Let $f(x)=\frac{x^2}{2}-\ln\frac{e^x+e^{-x}}{2}.$

Since $f$ is an even function, it's enough to prove that $f(x)\geq0$ for $x\geq0.$

We see that $$f'(x)=x-\frac{e^x-e^{-x}}{e^x+e^{-x}}$$ and $$f''(x)=1-\frac{(e^x+e^{-x})^2-(e^x-e^{-x})^2}{(e^x+e^{-x})^2}=\frac{(e^x-e^{-x})^2}{(e^x+e^{-x})^2}\geq0.$$ Id est, $$f'(x)\geq f'(0)=0,$$ $$f(x)\geq f(0)=0$$ and we are done!

Answer 4

Noting that $\cosh x = \frac{e^x + e^{-x}}{2}$, you may proceed as follows:

• Note that $\cosh (-x) = \cosh x$ and $e^{\frac{(-x)^2}{2}} = e^{\frac{x^2}{2}}$
• $ \Rightarrow$ It is enough to show the inequality for $x \geq 0$.
• For $x= 0$ you have equality.
• $ \Rightarrow$ It is enough to show that $\left(e^{\frac{x^2}{2}} - \cosh x \right)' \geq 0$ for $x>0$.
• $\left(e^{\frac{x^2}{2}}\right)' = xe^{\frac{x^2}{2}} = \sum_{n=0}^{\infty}\frac{x^{2n+1}}{2^n\cdot n!}$
• $\left(\cosh x \right)' = \sinh x = \sum_{n=0}^{\infty}\frac{x^{2n+1}}{(2n+1)!}$ $$\frac{1}{2^n\cdot n!} \geq \frac{1}{(2n+1)!}\Leftrightarrow \frac{(n+1)\cdots (2n+1)}{2^n} \geq 1 \mbox{ True!}$$

From this the inequality follows.

Answer 5

Since both functions are even, we can focus on where $x$ is nonnegative. The inequality $e^x\geq 1+x$ is a little weak here. However the inequality $$e^x\geq 1+x+\frac{x^2}{2}$$ is of help here.

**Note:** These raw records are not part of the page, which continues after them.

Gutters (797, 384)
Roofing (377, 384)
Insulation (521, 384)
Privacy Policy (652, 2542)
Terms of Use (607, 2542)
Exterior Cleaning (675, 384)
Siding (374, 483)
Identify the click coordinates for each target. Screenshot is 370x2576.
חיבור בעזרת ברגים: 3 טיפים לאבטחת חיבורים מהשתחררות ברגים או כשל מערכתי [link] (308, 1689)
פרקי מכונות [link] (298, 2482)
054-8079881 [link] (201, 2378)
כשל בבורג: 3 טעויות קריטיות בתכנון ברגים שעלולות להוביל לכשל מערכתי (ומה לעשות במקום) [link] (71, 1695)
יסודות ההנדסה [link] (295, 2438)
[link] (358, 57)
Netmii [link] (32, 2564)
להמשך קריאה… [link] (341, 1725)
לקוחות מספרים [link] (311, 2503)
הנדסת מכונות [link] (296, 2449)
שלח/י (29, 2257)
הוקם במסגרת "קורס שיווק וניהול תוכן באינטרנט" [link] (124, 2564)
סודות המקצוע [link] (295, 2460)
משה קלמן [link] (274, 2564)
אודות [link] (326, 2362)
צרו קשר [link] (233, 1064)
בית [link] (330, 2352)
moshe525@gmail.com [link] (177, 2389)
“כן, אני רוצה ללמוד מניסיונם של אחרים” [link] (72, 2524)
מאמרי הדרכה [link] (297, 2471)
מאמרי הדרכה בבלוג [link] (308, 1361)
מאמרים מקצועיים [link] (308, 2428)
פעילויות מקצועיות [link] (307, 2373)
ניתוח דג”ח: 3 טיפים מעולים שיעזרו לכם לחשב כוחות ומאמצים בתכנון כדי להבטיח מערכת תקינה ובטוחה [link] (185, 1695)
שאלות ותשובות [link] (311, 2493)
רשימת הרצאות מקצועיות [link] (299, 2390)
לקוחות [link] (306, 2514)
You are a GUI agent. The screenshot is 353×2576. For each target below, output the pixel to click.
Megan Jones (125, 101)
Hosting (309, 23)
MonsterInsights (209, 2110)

It suffices to show $$\cosh(x)\leq 1+\frac{x^2}{2}+\frac{x^4}{8}\leq e^{x^2/2}$$ which is much more approachable with derivatives. Of course, this doesn't hold for all $x$ due to exponential growth. However, it's fairly easy to show that it holds on $[0,1.5]$.

The inequality $$\cosh(x)\leq 1+\frac{x^2}{2}+\frac{x^4}{8}+\frac{x^6}{96}$$ holds on a much larger set--- a little more than $[0,10]$. This is just as simple as the preceding approach.